L’assassinio di Rodolfo Pacilio, è avvenuto in S. Antimo (Napoli) il 31 ottobre 2006. La vittima, come indicato invece da quotidiani locali e nazionali,  non aveva precedenti penali, neanche lievi; era titolare di una ditta che produceva e vendeva solo giochi per bambini e  non si interessava della produzione o rifornimento dei videogiochi o videopocker, come dagli stessi indicato. Rodolfo Pacilio, tra l’altro laureato con il massimo dei voti in Economia e Commercio, era figlio di un imprenditore, un tempo con circa mille dipendenti, “noto per essere stato uno dei pochi ad avere lo (stupido n.d.r.) coraggio di denunciare i suoi estorsori nel periodo in cui pagava una tangente di lire quaranta milioni al mese per un importante edificio che stava realizzando in Napoli.

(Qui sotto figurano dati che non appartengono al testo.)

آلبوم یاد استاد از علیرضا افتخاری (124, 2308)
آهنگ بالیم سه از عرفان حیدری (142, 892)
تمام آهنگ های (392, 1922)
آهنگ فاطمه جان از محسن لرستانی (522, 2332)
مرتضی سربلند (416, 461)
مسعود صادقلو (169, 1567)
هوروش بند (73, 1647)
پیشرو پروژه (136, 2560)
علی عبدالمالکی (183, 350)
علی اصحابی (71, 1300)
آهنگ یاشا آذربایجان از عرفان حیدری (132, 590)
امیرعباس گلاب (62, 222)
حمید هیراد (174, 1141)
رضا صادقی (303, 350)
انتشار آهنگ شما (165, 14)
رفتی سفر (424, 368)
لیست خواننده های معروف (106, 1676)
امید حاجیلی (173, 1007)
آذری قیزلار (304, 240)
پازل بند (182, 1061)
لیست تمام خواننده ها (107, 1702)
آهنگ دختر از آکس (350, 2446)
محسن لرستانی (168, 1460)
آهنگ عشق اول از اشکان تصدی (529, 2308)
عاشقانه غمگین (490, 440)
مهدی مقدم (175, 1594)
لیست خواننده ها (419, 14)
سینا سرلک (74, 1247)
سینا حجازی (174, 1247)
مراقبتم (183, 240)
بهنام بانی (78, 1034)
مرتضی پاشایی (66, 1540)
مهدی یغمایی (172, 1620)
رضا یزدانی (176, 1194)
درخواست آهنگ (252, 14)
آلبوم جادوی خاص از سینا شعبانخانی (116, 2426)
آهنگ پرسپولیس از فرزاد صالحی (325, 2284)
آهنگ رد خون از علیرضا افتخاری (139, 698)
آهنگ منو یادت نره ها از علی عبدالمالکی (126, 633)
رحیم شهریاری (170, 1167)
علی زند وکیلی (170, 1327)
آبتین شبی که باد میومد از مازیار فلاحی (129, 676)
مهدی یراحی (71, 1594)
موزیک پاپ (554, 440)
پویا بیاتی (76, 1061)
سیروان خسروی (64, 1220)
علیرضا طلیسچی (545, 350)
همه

Per tale motivo gli inquirenti tutti (Dda) vedono nell’omicidio una vendetta del clan un tempo denunciato o conseguenza di un rifiuto a pagare tangenti o a piegarsi ai voleri delinquenziali della camorra, tenuto conto del forte senso di legalità che lo caratterizzava, noto anche a semplici conoscenti. Vi è sgomento, quindi, tra i famigliari tutti, molti dei quali conosciuti per essere tutti professionisti assai noti in Italia (si veda ad esempio, il mio nominativo o quello del dott. Nunzio Pacilio su intenet) o pubblici dipendenti, tra i quali un altissimo funzionario del Ministero di Grazia e Giustizia. La famiglia di Pacilio, quindi, puo’ ben denunciare ad alta voce la latitanza dello Stato per la morte del buon Rodolfo, vittima innocente della camorra” (Ciro Pacilio)

 

 

 

 

 

e tutti gli altri di cui non conosciamo i nomi.

 

 

“Si usa portare un fiore sulla tomba dei propri defunti, ma a volte quella lastra ci fa sentire ancora più grande il dolore,
a volte non ci sono tombe su cui piangere, tante altre non ci sono più lacrime da versare.
 
 
Ricordiamo. Chi abbiamo amato non svanirà nel nulla, vivrà finché non svanirà l’ultimo pensiero dentro di noi.”